Exercise directions: Return each line below that contains the string "Task", copied without changes.

[BEGIN]

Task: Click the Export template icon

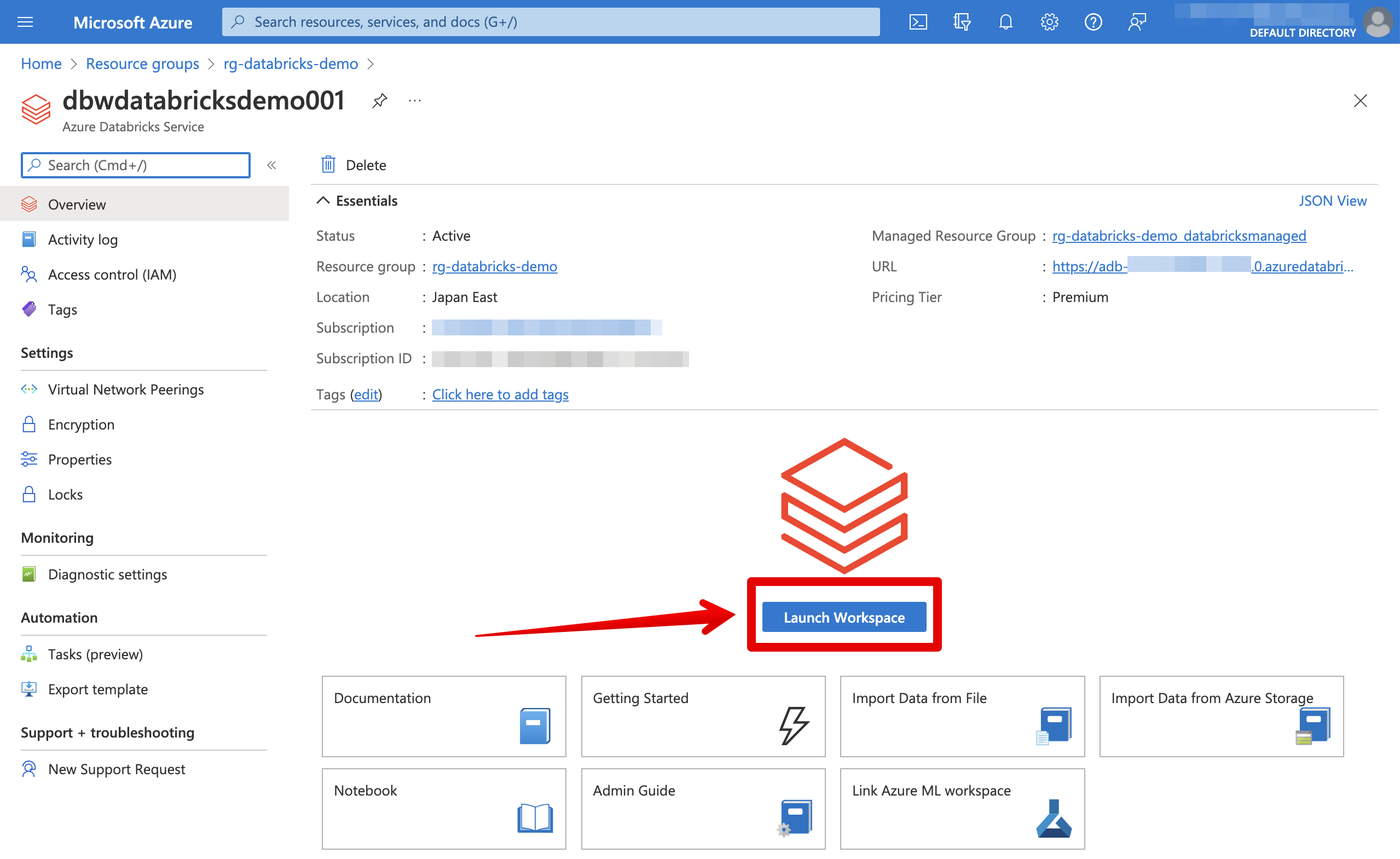Action: (x=29, y=689)
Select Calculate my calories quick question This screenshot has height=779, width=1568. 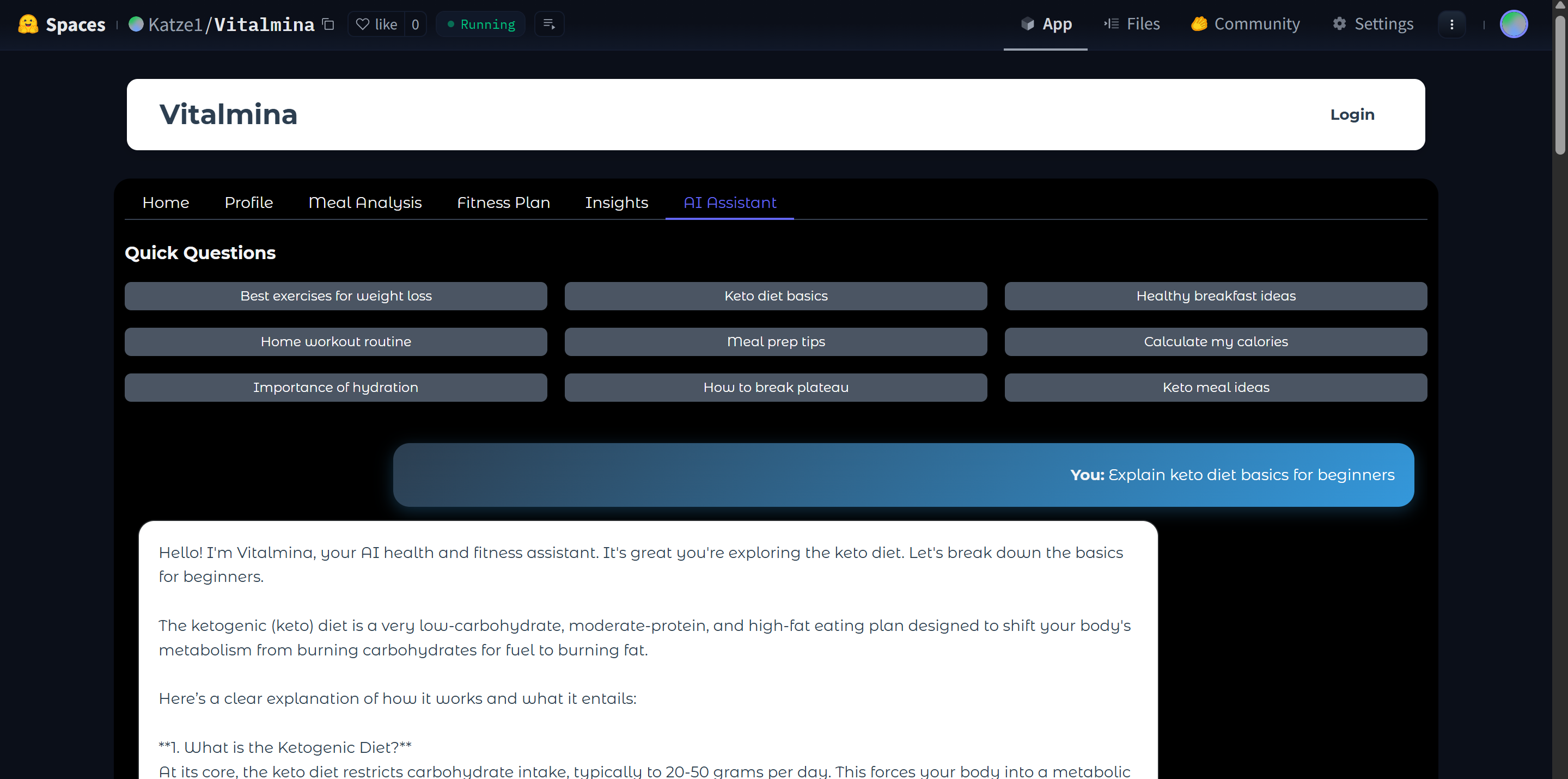tap(1216, 342)
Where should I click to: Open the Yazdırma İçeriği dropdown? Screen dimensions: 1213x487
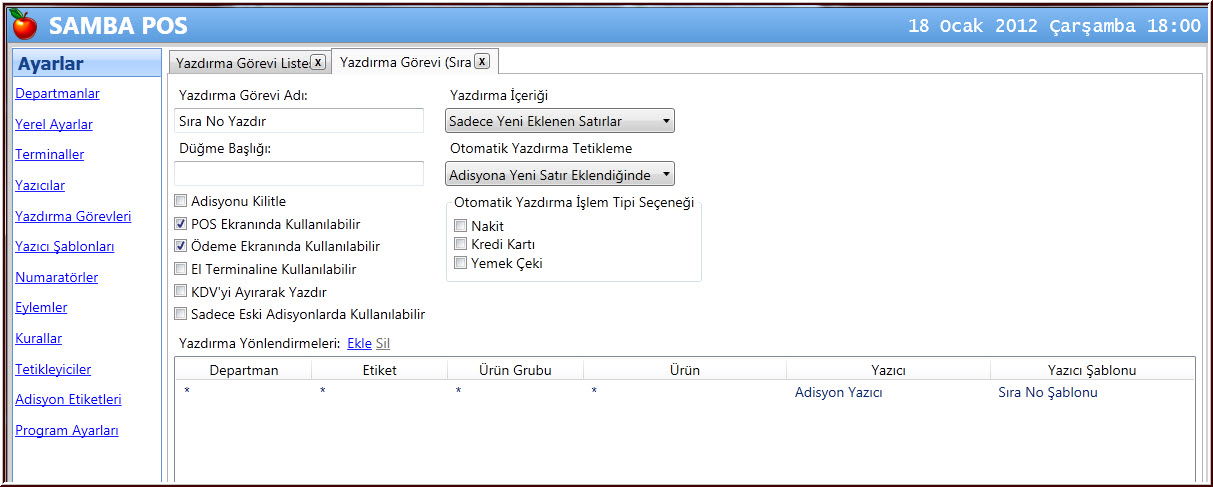(560, 121)
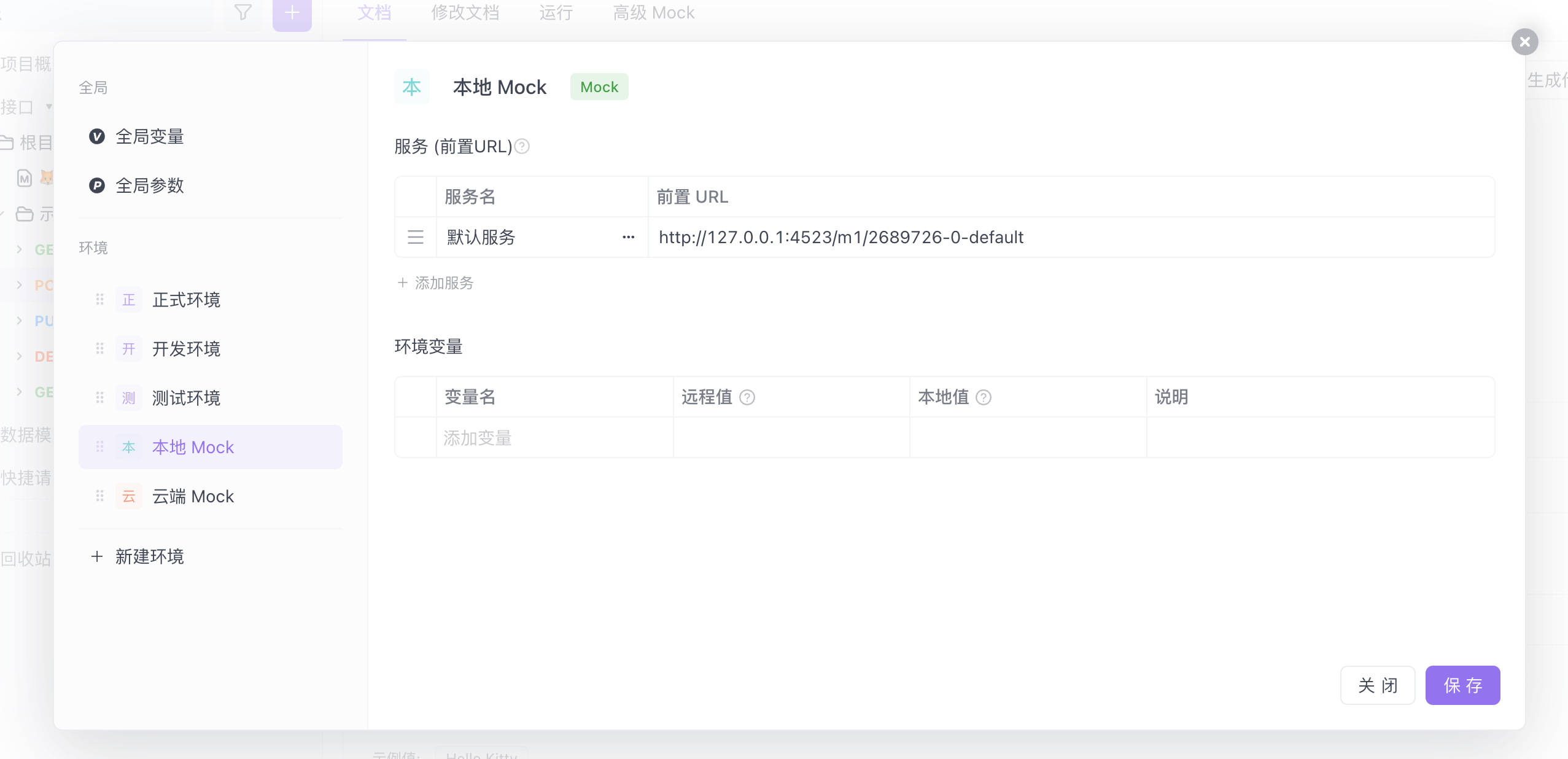Viewport: 1568px width, 759px height.
Task: Select the 云端 Mock environment
Action: [x=193, y=496]
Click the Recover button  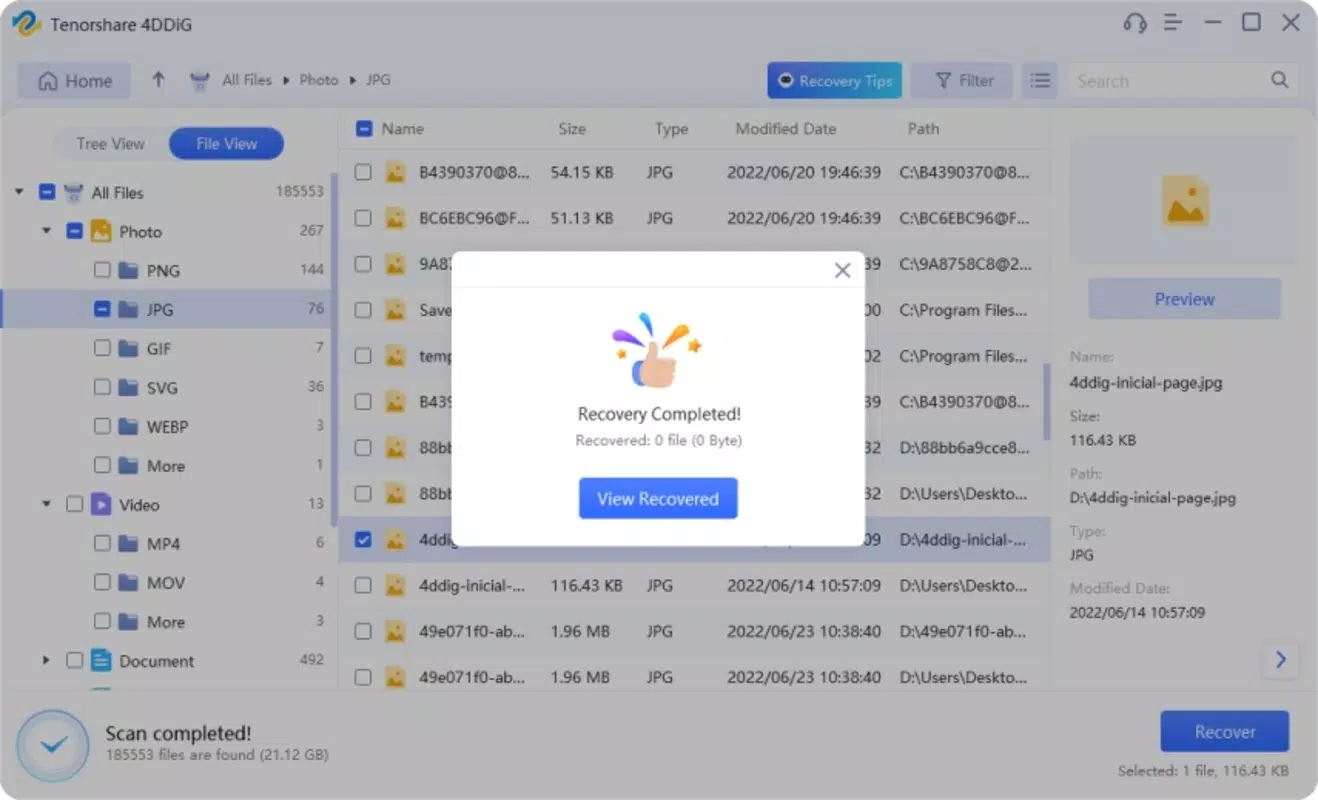pyautogui.click(x=1224, y=731)

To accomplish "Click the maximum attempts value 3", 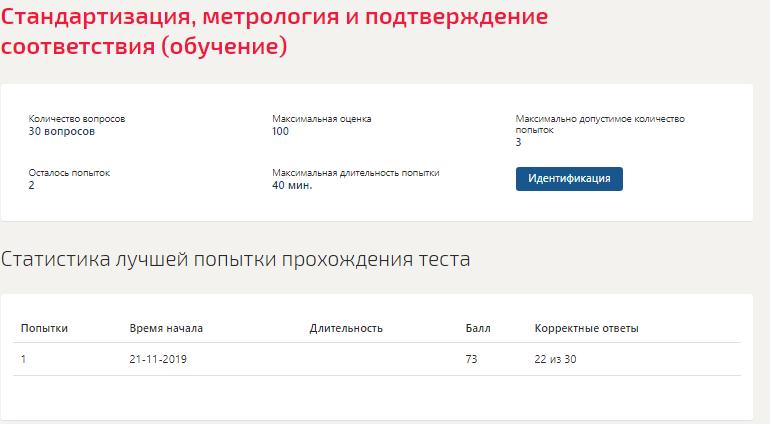I will [x=519, y=142].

[END]

Solution to this exercise:
Task: Click the Export template icon
Task: Select the 云端 Mock environment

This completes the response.